La loi du silence est ce qui sert le mieux les fiers-à-bras dans la construction, comme dans tout autre secteur d'activité. Elle permet aux abuseurs, qu'ils soient du côté des syndicats ou des entrepreneurs, d'imposer leurs règles, d'étendre leur pouvoir et d'ériger leurs magouilles en système.
Si les travailleurs, les représentants syndicaux, les entrepreneurs et les donneurs d'ouvrage continuent jour après jour de fermer les yeux sur des comportements inacceptables et illégaux sur les chantiers, le Québec aura beau multiplier les commissions d'enquête et collectionner les rapports, la situation demeurera inchangée. C'est la crainte de se faire pincer, de voir sa réputation détruite, de payer d'imposantes amendes ou de se retrouver derrière les verrous qui limite les actes délinquants.
Le Québec dispose, dans sa législation, d'outils pour enrayer l'intimidation et la discrimination sur les chantiers. Encore faut-il que les acteurs les utilisent et passent à l'action. Les travailleurs qui ont porté plainte à la Commission de la construction du Québec et ceux qui ont dénoncé cette semaine, à Radio-Canada, la terreur régnant sur la Côte-Nord contribuent mieux que quiconque à assainir l'industrie.
Ce mouvement doit se poursuivre. S'il apparaît que les cas d'intimidation ne sont pas isolés et propres à une région, le gouvernement devra conclure qu'un système illégal s'est instauré et qu'il doit mettre en place des moyens supplémentaires pour l'abolir. Les ministres Hamad et Dupuis évaluent toujours que les écarts exposés cette semaine sont le fait de «pommes pourries». C'est plausible. S'il s'avère que le verger entier est infesté, ils devront toutefois prendre leurs responsabilités et procéder à un traitement choc.
Il importe donc que la Commission de la construction du Québec et que la Sûreté du Québec disposent des ressources humaines et financières nécessaires pour accueillir les plaintes des travailleurs, des entrepreneurs ou des donneurs d'ouvrage, et pour les traiter rapidement. Le gouvernement, critiqué parce qu'il refuse de mener une vaste enquête sur les diverses irrégularités observées depuis un an dans la construction, doit être, sur ce point, irréprochable. Il a l'obligation de prouver que la voie qu'il privilégie donne des résultats. C'est vrai pour l'intimidation sur les chantiers, comme pour les allégations de collusion ou de malversation visant les entrepreneurs, les firmes de génie conseil et les administrations publiques.
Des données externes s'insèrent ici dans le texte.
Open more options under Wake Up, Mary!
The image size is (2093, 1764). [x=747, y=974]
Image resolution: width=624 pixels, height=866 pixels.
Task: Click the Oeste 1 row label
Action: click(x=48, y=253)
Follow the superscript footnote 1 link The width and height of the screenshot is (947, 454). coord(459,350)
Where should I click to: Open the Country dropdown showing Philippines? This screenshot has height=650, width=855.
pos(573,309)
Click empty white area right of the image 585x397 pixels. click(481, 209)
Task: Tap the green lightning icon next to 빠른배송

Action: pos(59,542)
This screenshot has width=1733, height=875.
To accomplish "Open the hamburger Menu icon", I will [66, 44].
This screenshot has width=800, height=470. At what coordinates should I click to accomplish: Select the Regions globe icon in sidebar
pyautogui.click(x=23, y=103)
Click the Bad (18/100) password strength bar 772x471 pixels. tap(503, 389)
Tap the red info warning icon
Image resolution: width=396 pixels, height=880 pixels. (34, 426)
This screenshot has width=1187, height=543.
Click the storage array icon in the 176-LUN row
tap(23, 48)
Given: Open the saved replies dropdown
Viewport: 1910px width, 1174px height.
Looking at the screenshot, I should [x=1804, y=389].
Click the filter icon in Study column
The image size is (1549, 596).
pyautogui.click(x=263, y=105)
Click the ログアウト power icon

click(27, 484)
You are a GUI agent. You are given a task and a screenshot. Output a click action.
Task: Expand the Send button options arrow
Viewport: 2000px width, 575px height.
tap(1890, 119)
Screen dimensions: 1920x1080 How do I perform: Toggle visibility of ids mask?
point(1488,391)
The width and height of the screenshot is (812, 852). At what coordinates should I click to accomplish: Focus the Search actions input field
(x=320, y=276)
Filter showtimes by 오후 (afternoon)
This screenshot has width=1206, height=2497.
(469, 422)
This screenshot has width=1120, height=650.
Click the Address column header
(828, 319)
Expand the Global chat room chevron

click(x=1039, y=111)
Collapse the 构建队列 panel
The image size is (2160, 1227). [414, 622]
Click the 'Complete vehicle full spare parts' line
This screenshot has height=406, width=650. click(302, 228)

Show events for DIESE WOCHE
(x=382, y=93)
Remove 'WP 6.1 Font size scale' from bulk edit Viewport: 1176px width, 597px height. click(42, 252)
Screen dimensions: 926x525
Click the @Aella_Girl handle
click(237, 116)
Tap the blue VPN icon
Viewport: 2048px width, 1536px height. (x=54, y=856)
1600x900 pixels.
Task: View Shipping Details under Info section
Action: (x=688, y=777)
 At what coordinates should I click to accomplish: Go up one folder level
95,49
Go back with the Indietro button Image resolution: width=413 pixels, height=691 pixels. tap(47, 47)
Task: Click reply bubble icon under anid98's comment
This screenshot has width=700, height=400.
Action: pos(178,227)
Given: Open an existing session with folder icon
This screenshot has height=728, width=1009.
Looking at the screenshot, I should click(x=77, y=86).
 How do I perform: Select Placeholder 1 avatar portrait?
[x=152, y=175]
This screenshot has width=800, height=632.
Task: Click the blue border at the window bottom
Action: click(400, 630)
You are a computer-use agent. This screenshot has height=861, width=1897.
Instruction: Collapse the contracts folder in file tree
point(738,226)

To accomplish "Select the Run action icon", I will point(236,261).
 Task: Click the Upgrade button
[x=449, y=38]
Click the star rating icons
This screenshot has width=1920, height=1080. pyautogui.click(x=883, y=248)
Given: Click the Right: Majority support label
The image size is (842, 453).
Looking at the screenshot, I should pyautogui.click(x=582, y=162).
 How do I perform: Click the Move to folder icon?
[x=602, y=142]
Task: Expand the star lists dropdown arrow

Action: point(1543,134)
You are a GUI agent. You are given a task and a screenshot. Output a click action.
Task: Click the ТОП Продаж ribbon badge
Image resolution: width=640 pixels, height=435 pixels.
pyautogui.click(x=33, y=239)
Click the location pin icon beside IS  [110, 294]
L'industrie de la construction n'est pas une industrie comme les autres, notait en 2005, dans son rapport sur la Gaspésia, le juge Robert Lesage. Il soulignait qu'il est indispensable de bien comprendre ses caractéristiques pour bien saisir les différences qui la distinguent des autres industries. Une invitation à ne pas sauter trop vite sur des solutions qui n'en sont pas vraiment.
C'est notamment le cas avec la proposition de créer un bureau indépendant de placement. Attrayante en théorie, notamment pour l'ADQ et pour les organisations syndicales minoritaires, celle-ci cadre mal avec la réalité de l'industrie où certains corps de métiers stratégiques ont et auront toujours un rapport de force incontournable. Ce qui explique sans doute que depuis 1975, aucun gouvernement, qu'il soit libéral ou péquiste, n'a appliqué la recommandation de la commission Cliche de créer un bureau de placement indépendant.
Personne ne veut risquer de paralyser les activités de milliers de petites entreprises et de travailleurs pour des cas d'intimidation qui peuvent être réglés par la police et par une meilleure discipline et éthique dans les rangs de la FTQ-Construction. Surtout pas lorsque la relance économique repose en grande partie sur des travaux d'infrastructures et que les conventions collectives viennent à échéance dans moins de deux mois.